Sonunda okul bitmişti. Ben zil çaldığı gibi Changbin'i beklemeden eve doğru koşarken Changbin arkamdan sövüyordu. Ona malları almak için eve gittiğimi mesaj attım ve onun direkt oraya gitmesini söyledim. Mutlu ve heyecanlı bir şekilde eve geldiğimde kapıda beni bekleyen birini gördüm. Tabi ki de tanıdığım biriydi; kurye. Üstünde yine siyah yağmurluğu vardı ve kapüşonunu yüzü görünmeyecek şekilde başına geçirmişti. Elinde duran kutuya baktım ve konuştum.

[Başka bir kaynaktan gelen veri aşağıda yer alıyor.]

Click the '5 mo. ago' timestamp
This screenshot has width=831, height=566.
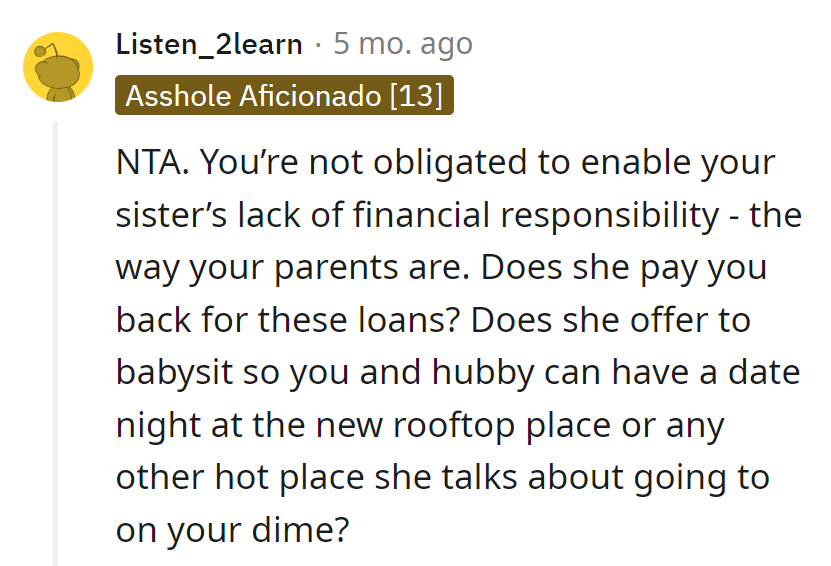pyautogui.click(x=403, y=44)
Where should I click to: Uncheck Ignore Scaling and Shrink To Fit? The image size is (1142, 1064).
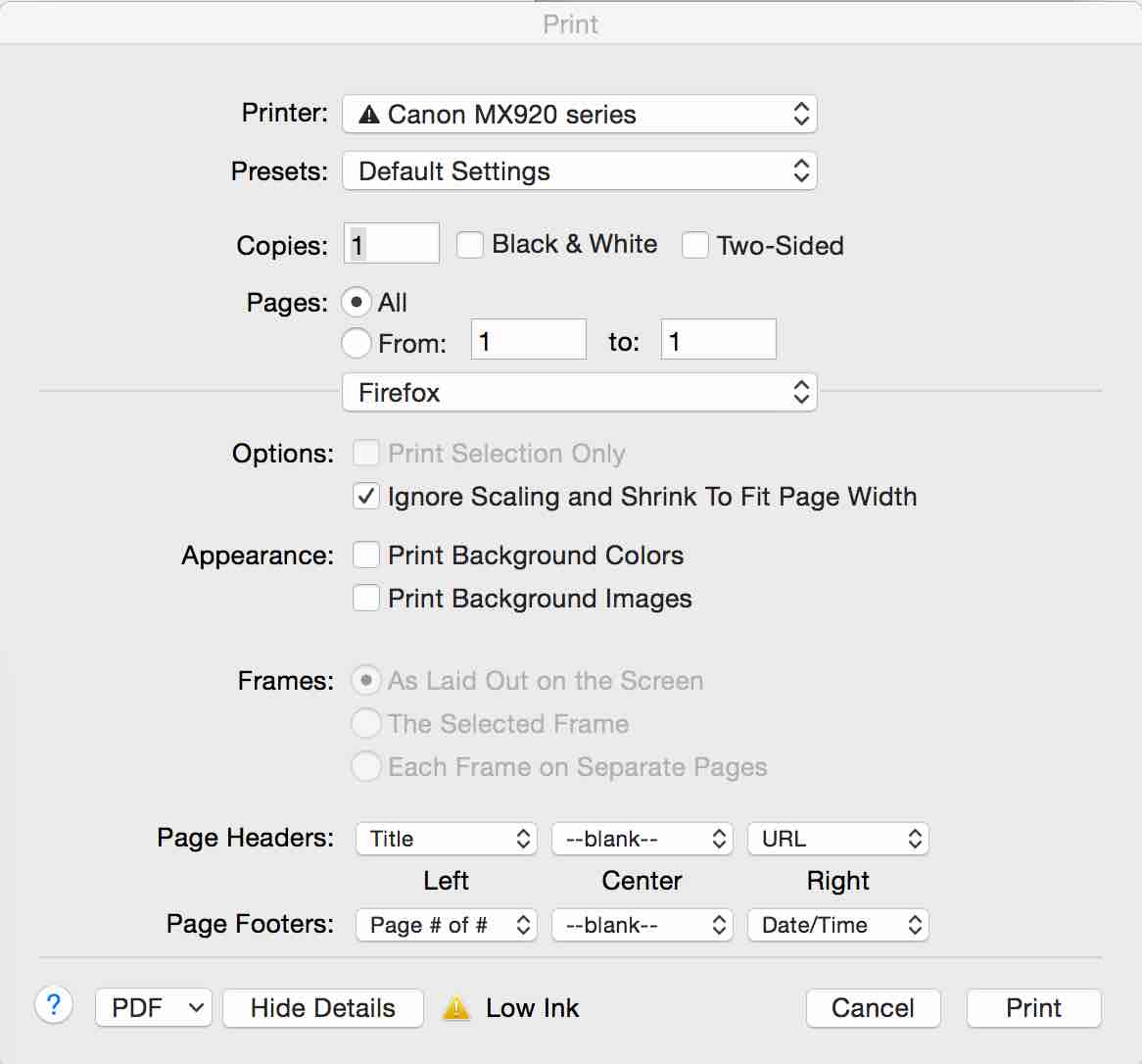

"Ne kadar çabuk yolladı." kendi kendime konuşurken kuryenin elindeki kutuyu aldım. "Kavga olacak, istersen gel." Beni başıyla reddetti ve oradan ayrıldı. Bunu da hiç anlamıyorum. Ne değişik tip hiç konuşmuyor? 

İçeriye girip sabah gelen kutuyu da aldım ve evden çıktım. Evet içinde uyuşturucu olan kutuları öylece elimde taşıyordum bir poşete koyma gereği bile duymadan. Kim nereden bilebilirdi ki kutunun içinde ne olduğunu? Bu yüzden gayet rahattım. 

20 dakikalık bir yürüyüşün ardından kavganın olacağı o yere gelmiştim. Etrafta koşuşturup 'olay var abi olay' diye bağıran kişileri olabildiğince görmezden gelmeye çalıştım. Her zamankinden daha kalabalıktı burası. Sanırım Beomgyu haber vermişti çoğu kişiye?

İlk önce gözlerimle Changbin'i aradım, onu bir köşede oturmuş bir şekilde görünce yanıma gelmesi için elimi kaldırdım. Beni gördüğü gibi yanıma geldi zaten. 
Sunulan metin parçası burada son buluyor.